Only 8% of users with access needs will contact the site owner about any accessibility barriers they experience.
These statistics show how important it is for e-commerce sites to provide digital accessibility for all on their websites and apps.
Web Accessibility is the Smart Thing to Do
It’s not all about revenue though. From improving brand reputation to avoiding legal complications, the benefits of making your e-commerce site accessible are widely documented:
Forbes magazine reports that 52% of all adult consumers consider a company’s values when making a purchase online.
Many customers, and Millennials to Gen Z’s in particular, favour brands that care about helping others.
Becoming inclusive sets you apart from your competition.
Demonstrating inclusive policies helps you become an employer of choice.
It is expected by law that businesses do not treat those with disabilities less favourably.
Web Accessibility is the Right Thing to Do
All of these business bolstering reasons aside, ensuring your products and services are available to everyone is simply the right thing to do.
“The one argument for accessibility that doesn’t get made nearly often enough is how extraordinarily better it makes some people’s lives. How many opportunities do we have to dramatically improve people’s lives just by doing our job a little better?”
Steve Krug, Computer Programmer and Web Usability Expert
How to Make E-Commerce Stores Inclusive
Most businesses avoid web accessibility and inclusion factors, dismissing them as too complicated or too costly. But that needn’t be the case. Here are our top three strategies for making your e-commerce store more inclusive.
1. Adapt Your Website Build
Making websites more accessible is not rocket science these days. Most reliable developers are well aware of accessibility factors, as they are becoming more and more prevalent in Google ranking algorithms. The first steps are to ensure that your website:
Uses a content management system that supports accessibility
Uses headings correctly to structure your content
Includes alt text for all images
Gives descriptive names to your links
Is mindful of colour use and colour contrasts
Ensures forms are designed for accessibility
Is keyboard friendly
2. Comply with Accessibility Legislation & Guidelines
The World Content Accessibility Guidelines (WCAG) provide a breakdown of accessibility factors and classify compliance into various levels. For e-commerce stores to meet minimum requirements for accessibility, it is recommended that websites should be aiming for WCAG 2.1 at an AA level.

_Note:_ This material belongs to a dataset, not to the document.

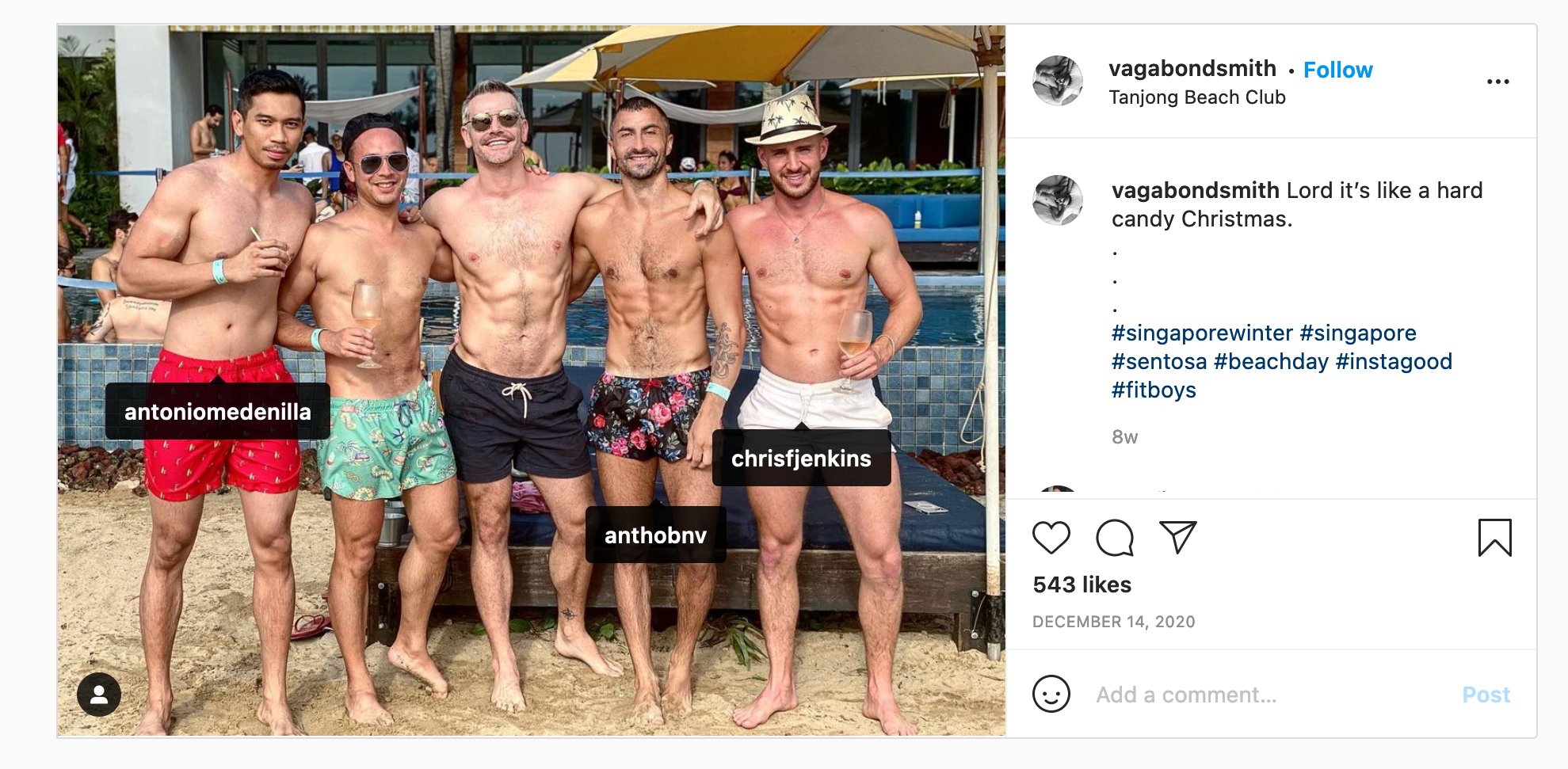
Task: Open the vagabondsmith username in header
Action: [x=1192, y=69]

There are also legal considerations. The laws that apply to your business will depend on where your company is based, but examples include:
The European Accessibility Act (Europe)
3. Use Assistive Technology
Software solutions like the Recite Me assistive toolbar promote inclusivity by allowing those with sight loss, cognitive impairments, learning difficulties, physical disabilities, and varying linguistic needs to access your website in the way that is best suited to them. Toolbar functions include:
Fully customisable text size, font, and spacing.
The ability to change text colour and background colour contrasts.
A screen mask to provide colour tinting and block visual clutter.
Additional reading aids such as an on-screen ruler and text-only mode.
Text-to-speech functions in 35 languages.
A real-time translation feature catering to over 100 languages.
"We believe that the internet should be available and accessible to everyone. At Promo Direct are committed to delivering a website that is accessible to a wide range of audiences, regardless of their ability and circumstance."
Dave Sarro, CEO of Promo Direct
A Case Study: Watford FC Hornets Shop
Having the Recite Me toolbar available to fans shopping for Watford FC merchandise made a huge difference.
Over a 12 month period:
661 unique users clicked to open our toolbar
2,382 pages were viewed on the Hornet Shop website using Recite Me
On average users viewed 3.6 pages per session, whereas the average website journey is only 2.8 pages.
"The Recite accessibility tool has transformed the way we can help customers to buy from us and also get all of the club's updates and information we provide. Recite has been invaluable in helping us achieve this."